3. Install Elastic Attention

# Clone the repository
git clone https://github.com/LCM-Lab/Elastic-Attention.git
cd Elastic-Attention
pip install -e .

📚 Data Preparation

We use ModelScope to host the datasets. The training data for different models is provided as follows:

Qwen Mix SFT (64K)
LLaMA Mix SFT (64K)

Download Datasets in Code

You can use the following Python snippets to download the datasets programmatically:

from modelscope.msdatasets import MsDataset

# Download Qwen Mix SFT (64K)
dataset_qwen = MsDataset.load('LCM_group/qwen_mix_sft_64K6')

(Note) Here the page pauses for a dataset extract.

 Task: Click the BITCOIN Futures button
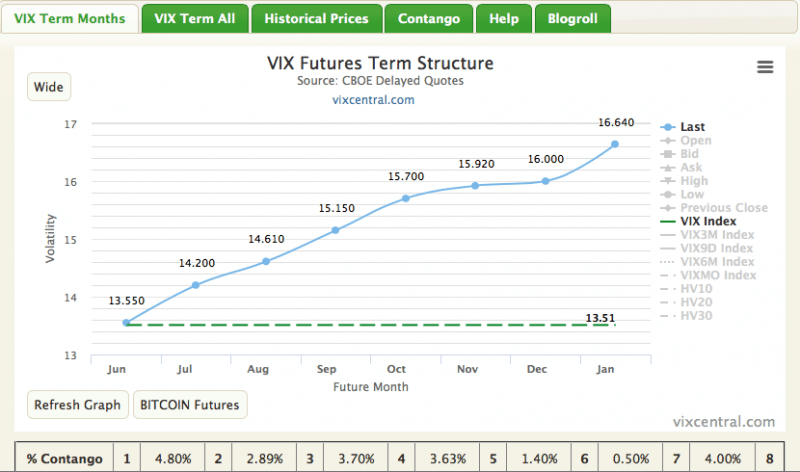click(x=190, y=405)
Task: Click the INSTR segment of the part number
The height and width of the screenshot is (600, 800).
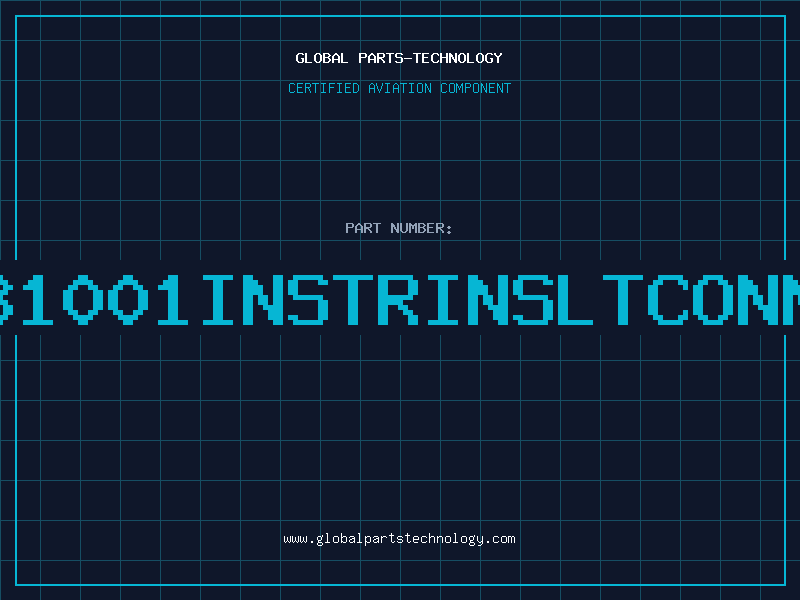Action: click(311, 300)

# Download LLaMA Mix SFT (64K)
dataset_llama = MsDataset.load('LCM_group/llama_mix_sft_64K6')

Tip: For debugging or small-scale experiments, we provide cached dataset at: elasticattn/public_data/data_cache/demo_data_qwen_packed_maxseq65536.parquet

🏰 Model Zoo

Pre-trained models and checkpoints are available on ModelScope.

Model Series	Models	Model Collection
Elastic-Attention Collection	Qwen3-4B / Qwen3-8B / Llama3.1-8B-Instruct	/

🏃 Training

To start training with the provided demo data, utilize the included startup script.

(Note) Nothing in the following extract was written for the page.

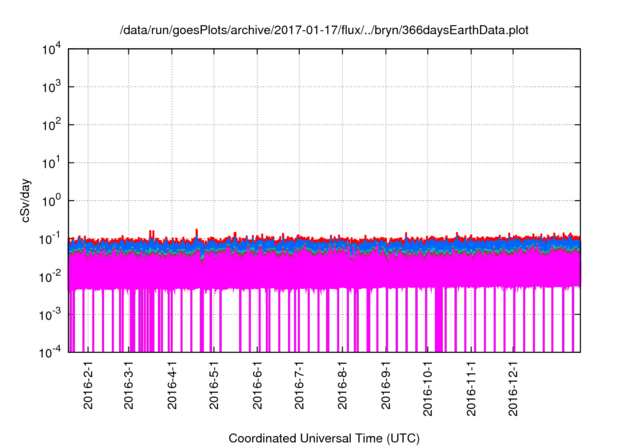Click the 10^-2 y-axis tick label
Screen dimensions: 640x448
tap(50, 276)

# Grant execution permissions
chmod +x elasticattn/run_scripts/training.sh

cd elasticattn
# Run the training script
bash run_scripts/training.sh

Configuration: Batch size, learning rate, and other hyperparameters can be modified inside elasticattn/run_scripts/training.sh.

⚡ Quick Start (Inference)

Here is a minimal example of how to use Elastic Attention for text generation.

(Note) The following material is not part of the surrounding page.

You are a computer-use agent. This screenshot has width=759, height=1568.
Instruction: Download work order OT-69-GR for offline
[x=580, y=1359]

👇 Click to expand the Inference Code

import torch
import json
from transformers import AutoTokenizer, AutoModelForCausalLM

def load_sparse_model(model_path):
    """
    Dynamically loads the correct sparse architecture based on config.
    """
    config_path = f"{model_path}/config.json"
    with open(config_path, "r") as f:
        config_data = json.load(f)

    arch = config_data.get("architectures", [])
    if not arch:
        raise ValueError("No architecture found in config.json")

    arch_name = arch[0]
    print(f"🚀 Detected architecture: {arch_name}")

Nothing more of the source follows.